1. 当join 条件使用 df("col_1") === df2("col_2"), 由于spark sql 执行计划的原因,有可能会导致结果出现一异常
解决方案: 使用sql 或者 重命名为一样的字段名字
@Test
def joinTest() = {
spark.conf.set("spark.sql.crossJoin.enabled", true)
spark.conf.set("spark.sql.autoBroadcastJoinThreshold", -1)
spark.conf.set("spark.sql.orc.filterPushdown", false)
val source = Seq(
("11111111", Seq("22222222", "33333333")),
("22222222", Seq("44444444", "33333333")),
("33333333", Seq("44444444", "22222222")),
("44444444", Seq( "22222222"))
)
val rawDF = spark.createDataframe(source).toDF("esn", "esn_list")
rawDF.createOrReplaceTempView("raw_tb")
rawDF.printSchema()
rawDF.show(false)
val tmpDF = rawDF.select(
col("esn")
, explode(col("esn_list")).as("group_esn")
)
tmpDF.createOrReplaceTempView("tmp_db")
tmpDF.printSchema()
tmpDF.show(false)
val rawTmpDF = rawDF.selectExpr("esn as group_esn", "esn_list")
//val rawTmpDF = rawDF.selectExpr("esn as esn2", "esn_list")
// val testDF = tmpDF.join(rawDF, rawDF("esn") === tmpDF("group_esn"), "inner") // 结果为空
val testDF = tmpDF.join(rawTmpDF, rawTmpDF("group_esn") === tmpDF("group_esn"), "inner")

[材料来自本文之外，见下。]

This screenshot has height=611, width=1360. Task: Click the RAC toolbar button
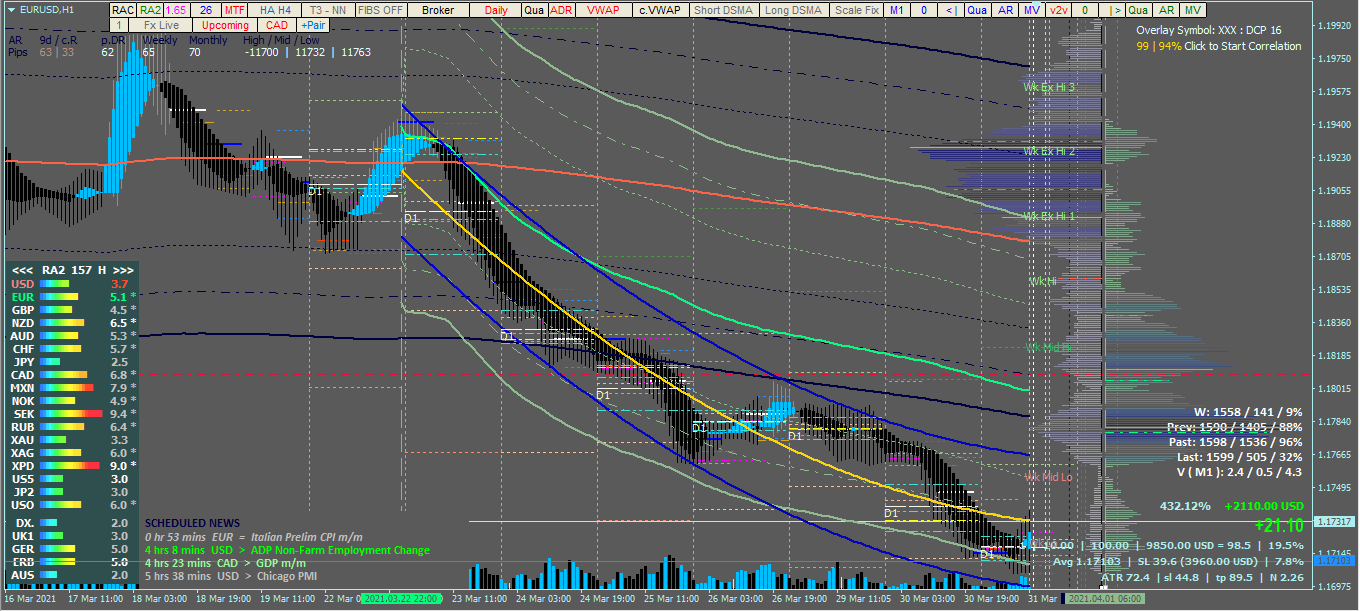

// val testDF = tmpDF.join(rawTmpDF, rawTmpDF("esn2") === tmpDF("group_esn"), "inner")
testDF.printSchema()
testDF.show(false)
testDF.explain(true)
// sql 正常没有问题
// val sql =
// """
// |select *
// |from raw_tb t1
// |inner join tmp_db t2
// |on t1.esn = t2.group_esn
// |
// |""".stripMargin
//
// val frame = spark.sql(sql)
//
// frame.printSchema()
// frame.show(false)
// frame.explain(true)
}